Thorne si accigliò. — Abbiamo attraccato alla stazione cinque giorni fa, per l'ultima volta. È stato allora che gli aslundiani hanno ordinato le ispezioni preliminari obbligatorie. Tutte le navi di stazza inferiore sono state adibite a questo servizio. Con la loro stazione militare ormai quasi completata, i nostri datori di lavoro cominciano a temere gli atti di sabotaggio, bombe fra le merci, missili dall'esterno, contaminazioni batteriologiche…

— Sì, ma non intendevo questo. Cosa puoi dirmi della situazione interna della Flotta?

— Ti riferisci alle voci sulla tua vita/morte/resurrezione? Circolano dappertutto, in quindici o venti versioni diverse. Io avevo deciso di non credere a niente… ma poi, all'improvviso, Oser ha fatto arrestare Tung.

— Cosa? — Miles si morse un labbro. — Solo Tung? Non Elena, o Mayhew, o Chodak?

— Soltanto Tung.

— Questo non ha senso. Se ha arrestato Tung deve averlo interrogato col penta-rapido, quindi sa anche di Elena. A meno che non l'abbia lasciata libera come esca.

— C'è stato un brutto momento quando hanno arrestato Tung. E credo che se Oser avesse osato fare lo stesso a Elena e Baz, la situazione sarebbe esplosa fin da allora. Malgrado questo, Tung non è stato rilasciato. Siamo sul filo del rasoio. Oser ha fatto in modo di tener separati quelli di cui non si può fidare, e l'ordinanza degli aslundiani gli ha fatto comodo; ecco perché siamo di servizio qui fuori da quasi una settimana senza interruzioni. Ma l'ultima volta che ho visto Baz era dannatamente vicino a impugnare un'arma e scatenare una rivolta. E tu sai che ce ne vuole per condurlo a quel punto.

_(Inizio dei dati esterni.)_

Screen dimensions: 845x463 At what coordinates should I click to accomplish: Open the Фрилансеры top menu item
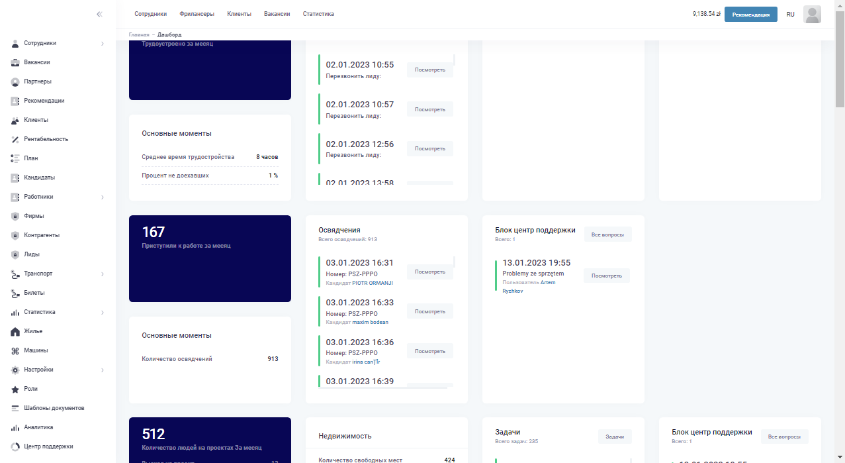coord(197,14)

Miles lasciò uscire lentamente il fiato. — Una rivolta… proprio quello che la comandante Cavilo vuole. È per questo che mi ha fatto portare fin qui e scaricare sulla vostra tavola: il pomo della discordia. Desidera che io prenda il potere. Non le importa che io vinca o perda: mira a seminare lo scompiglio fra le forze avversarie per poi saltar fuori con la sua mossa a sorpresa.

— E tu hai già capito di che sorpresa si tratta?

— No. Fino a poco tempo fa i Rangers si stavano preparando per un attacco in superficie da qualche parte. Il fatto che mi abbiano spedito qui fa pensare che mirino ad Aslund, contro ogni logica. Ma forse la manovra di quella donna è molto più sottile. Ha una mente contorta, da autentica intrigante. Mah! — Si batté un pugno sul palmo dell'altra mano. — Bisogna che parli con Oser. E stavolta mi dovrà ascoltare. Una collaborazione fra noi è l'unico sviluppo strategico che Cavilo non si aspetta, il solo ramo sano fra tutti quelli segati a metà su cui sta cercando di farmi sedere… te la senti di darmi una base d'appoggio, Bel?